Outro avisou-nos que o exame não ficaria completo, pois necessitava examiná-lo em outra posição. Nós nos olhamos e perguntamos como era para ficar e arrumamos nosso filho na maca, para completar o exame. Será que ele achou não podíamos virar nosso filho de posição? Não sei, sinceramente. Por pouco o exame não fica incompleto.
Em outro consultório ficamos esperando um tempão, até que fomos perguntar se ainda ia demorar muito, pois nosso filho deveria ter prioridade.
Outro atendente de laboratório queria que ele tivesse a bexiga cheia para que fizesse a ultrassom abdominal.
O rapaz para coletar o sangue queria que ele fizesse força na mão esquerda para poder pegar a veia.
Gente, na hora cheguei a pensar que meu filho foi o único ser humano em uma cadeira de rodas que chegou a um consultório ou laboratório para ser atendido.

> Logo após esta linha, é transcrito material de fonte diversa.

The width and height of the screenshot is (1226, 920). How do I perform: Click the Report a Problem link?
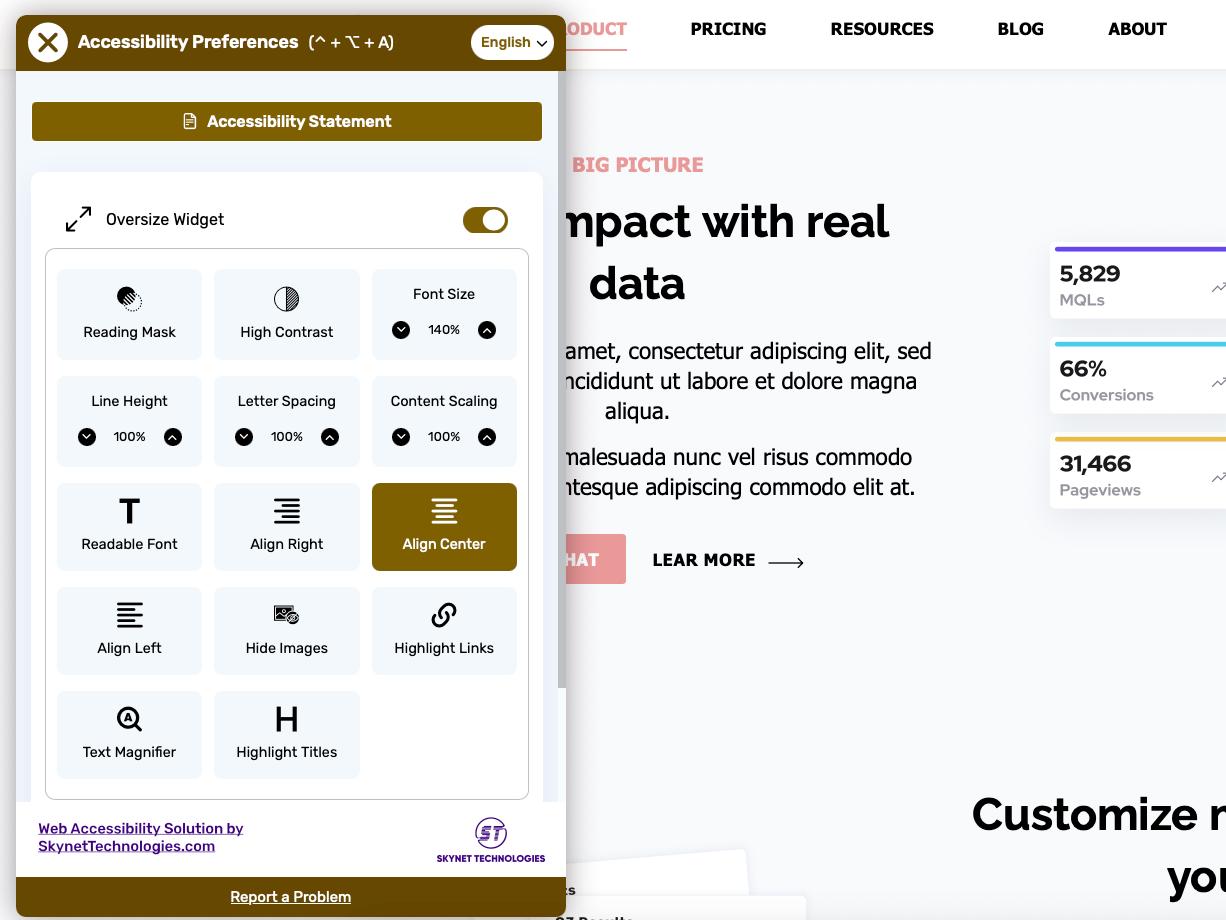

E ele está um rapaz lindo, forte, corado. O meu filho foi agraciado, abençoado por Deus, que o poupou de deformidades físicas. Nenhum membro atrofiou. As manchas no rosto do lado direito desapareceram.

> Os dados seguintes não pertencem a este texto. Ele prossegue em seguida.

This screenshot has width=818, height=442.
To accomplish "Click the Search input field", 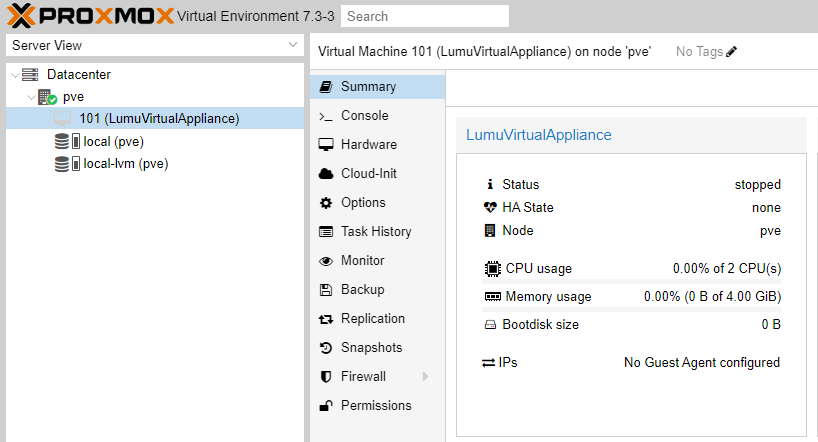I will (x=424, y=16).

As lesões estão quase imperceptíveis, da cor da sua própria pele. As regiões queimadas das pernas estão começando a ter pelos. O cabelo cresceu, lindo como sempre foi, escondendo as cicatrizes cirúrgicas e as placas de titânio colocadas para refazer seu crânio. Nenhum dente foi quebrado.
O que será que acontece quando crianças, jovens, idosos, adultos visivelmente deficientes precisam de atendimento?
Não sei dizer a razão do espanto dos profissionais. Espanto... surpresa... uma outra palavra talvez, poderia definir essa imobilidade? Não perguntei. Nem irei perguntar caso aconteça de novo. Graças a Deus eu e meu marido simplesmente tentamos resolver a situação da maneira mais simples possível, sem gritar, sem xingar, apenas fazer o temos de fazer e pronto.
Presumo que seja por desconhecimento da neurologia. Das possibilidades de reabilitação. Do tempo para se refazer.
Sempre penso que um bebê ao nascer, já esperou 9 meses. Depois um ano para comer, andar, depois um ano para correr... e o corpo está programado para o sucesso. E o cérebro está de vento em popa, naturalmente, sem cicatrizes, comandando tudo, reagindo aos estímulos, aprendendo.
Mas, a vida para ser reinventada, certamente precisará de mais tempo.
Foi só um desabafo. Foi só um alerta. Eu tenho certeza da melhora do meu filho, dentro do tempo dele. Dentro de tempo de Deus.